Christina Nilsson

For the ship of the same name that sank in Lake Michigan, see Christina Nilsson (shipwreck).
Christina Nilsson.

Christina Nilsson, Countess de Casa Miranda, (20 August 1843 20 November 1921) was a Swedish operatic soprano. She possessed a brilliant bel canto technique and was considered a rival to the Victorian era's most famous diva, Adelina Patti. Nilsson became a member of the Royal Swedish Academy of Music in 1869.

Biography

Autographed photograph.

Christina Nilsson was born Kristina Jonasdotter on Sjöabol farm, near Växjö, Småland, to the peasants Jonas Nilsson and Cajsa-Stina Månsdotter. From her earliest years, she demonstrated vocal talent.[1] She taught herself to play on the violin and flute, and sang in the peasants' fairs in Sweden with her brother. She was discovered by a prominent civil servant when, aged 14, she was performing at a market in Ljungby. He soon became her patron, enabling her to have vocal training. She was a pupil of Franz Berwald for two years.

Pandora by Alexandre Cabanel, 1873. Nilsson was the model for this painting.

In 1860, she gave concerts in Stockholm and Uppsala. After four years' study in Paris, she had her operatic début 1864 as Violetta in Giuseppe Verdi's opera La Traviata at the Théâtre Lyrique, Paris.[1] After this success she sang at major opera houses in London, Saint Petersburg, Vienna and New York City. She also appeared in the Metropolitan Opera's inaugural performance on 22 October 1883 in Gounod's Faust. In September 1885 she was contemplating retiring from the spotlight, and held a farewell concert from the balcony of Grand Hotel in Stockholm. An estimated 50 000 people gathered to hear the world famous soprano. Suddenly a rumour spread that the scaffolding on a nearby building was falling down, and panic spread in the crowd. 19 people were killed in the chaos that followed, and the dead bodies and all the injured were brought to the hotel lobby, where a horrified Nilsson met them. The Stockholm police were criticized for the way they handled the event, and Nilsson never got over the accident. She donated generously to the families of the victims.

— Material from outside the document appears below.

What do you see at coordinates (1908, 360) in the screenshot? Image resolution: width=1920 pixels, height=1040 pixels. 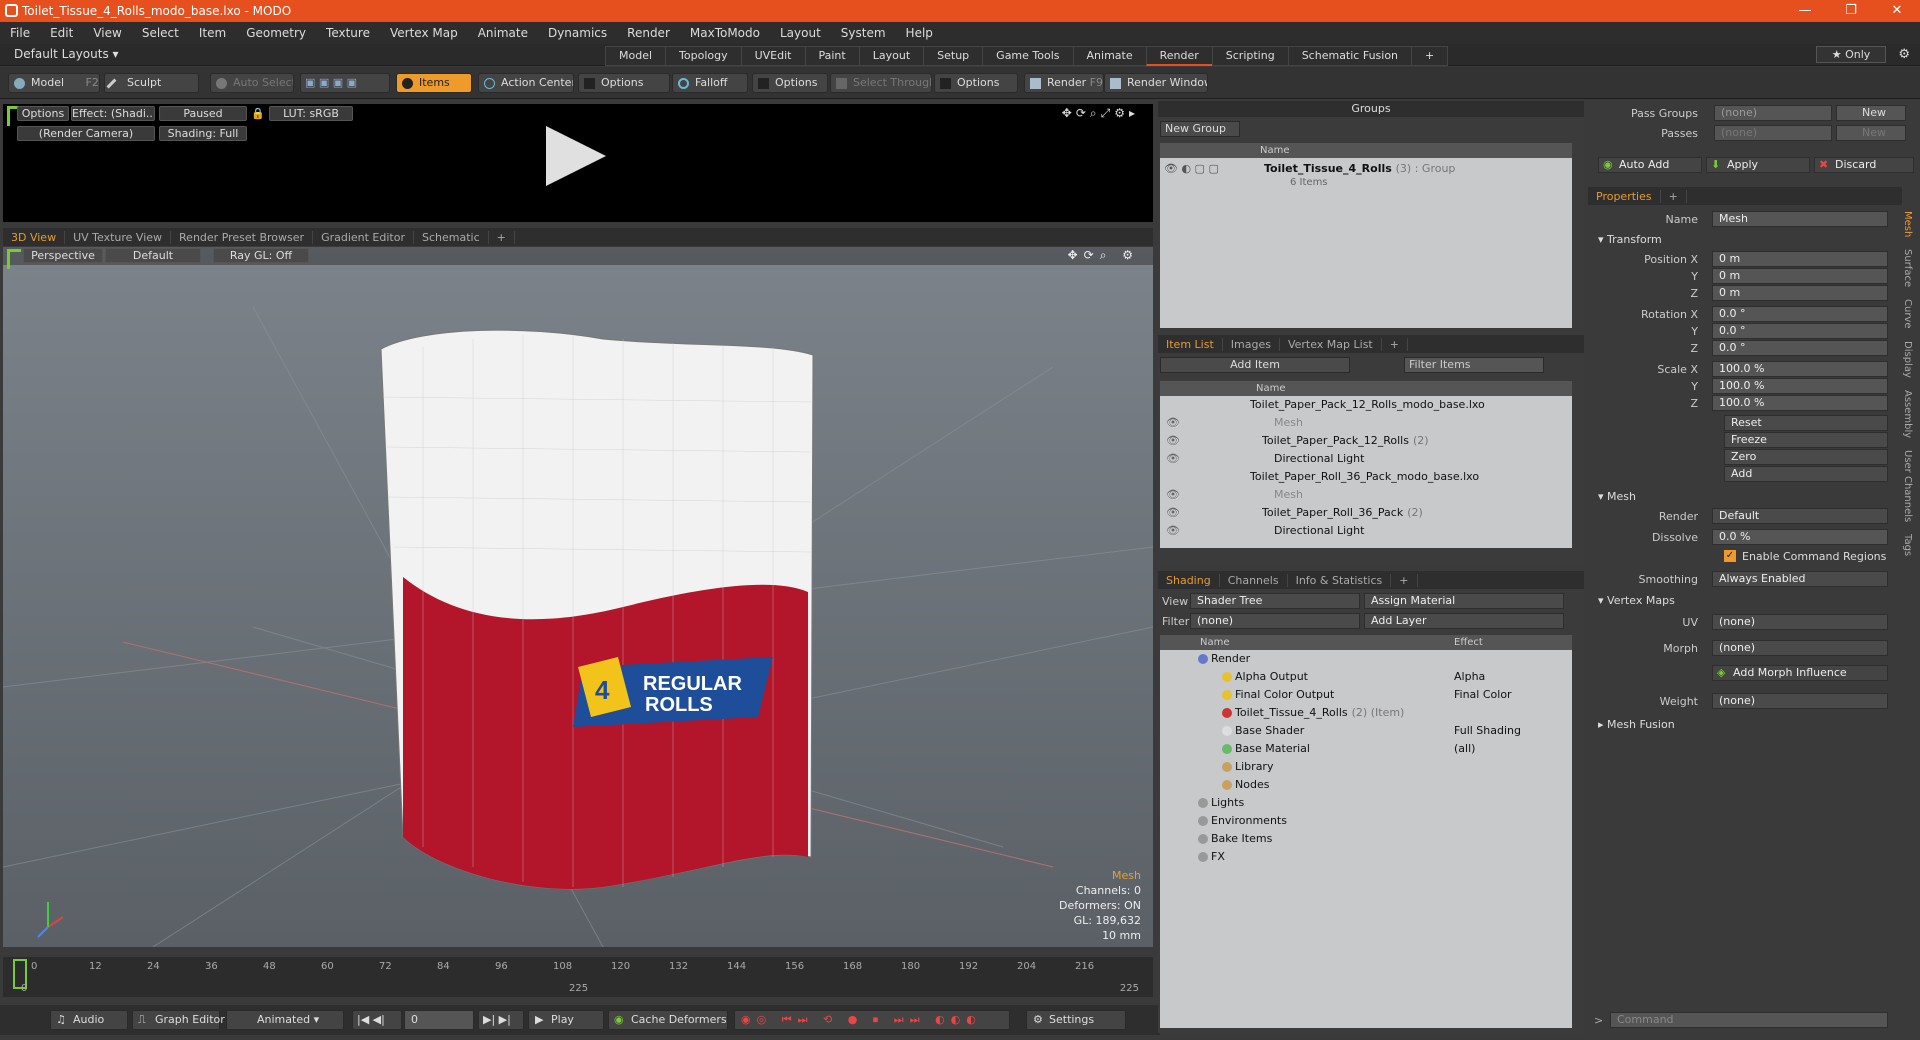 I see `vtab-display: Display` at bounding box center [1908, 360].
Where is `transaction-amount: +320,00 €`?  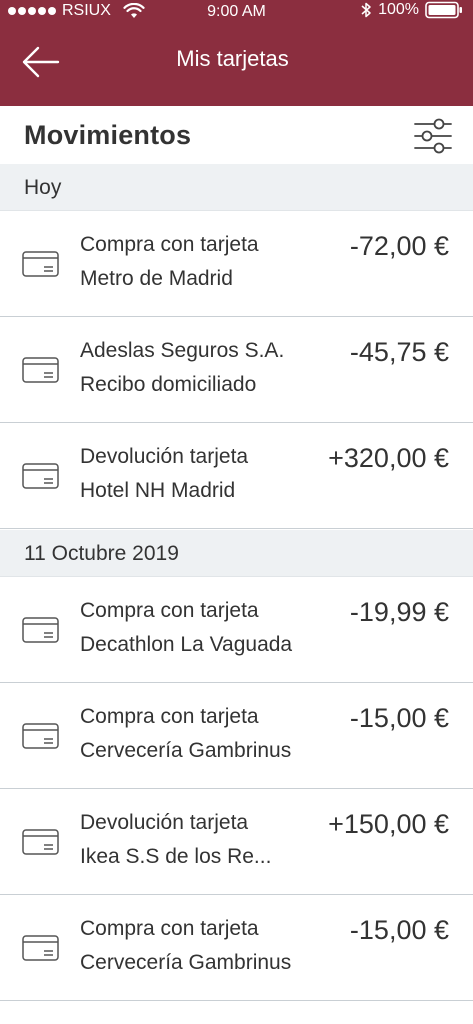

Christina Nilsson was married in Westminster Abbey to the French banker Auguste Rouzaud, who later died in 1882. In 1887 she married Angel Ramon Maria Vallejo y Miranda, Count de Casa Miranda, who died in 1902.[1] In correspondence, Nilsson often signed her first name as Christine, and during the last part of her life she was generally known as the Countess de Casa Miranda.

She died in Vaxjö, Sweden in 1921. Unfortunately, unlike Patti, she never made gramophone recordings of her voice.

In culture

Nilsson as Ophelia, caricatured by André Gill, 1868.

There are many similarities between Nilsson and the character of Christine Daaé in Gaston Leroux's novel Phantom of the Opera, and many believe Leroux based the character on the real-life opera singer, although evidence for this is unverified.

The Dutch artist Anton Pieck (1895-1987) has an illustration of a street corner scene, in which a sandwich man advertises a performance of Donizetti's Lucia di Lammermoor at the Opera by Christine Nilsson. At the corner, by the sign of the Old Queen's Head Inn, stands a man selling jack-in-the-boxes. At the center of the scene, which presumably takes place in England perhaps London, circa 1890, we see a man pedaling a penny-farthing.

Edith Wharton's novel The Age of Innocence (1920) opens with a description of a performance of Gounod's Faust at the Academy of Music in New York City in the early 1870s, with Nilsson performing the role of Marguerite. It is possible that Wharton actually attended performances at the Metropolitan Opera in the 1880s (she was still a child in the early 1870s). Nilsson is also mentioned in later portions of the novel. Nilsson is mentioned briefly in Leo Tolstoy's novel Anna Karenina. Sarah Elizabeth Forbush Downs's novel Max:A Cradle Mystery (1890) refers to visiting Nilsson performances in Chicago.

Notes

  1. 1 2 3 Emens, Helen Byington (1896). "Women as Vocalists". In King, William C. The World's Progress as Wrought by Men and Women in Art, Literature, Education, Philanthropy, Reform, Inventions, Business and Professional Life. Springfield, Massachusetts: King-Riehardson Publishing Co. pp. 476–478. Retrieved 4 May 2015.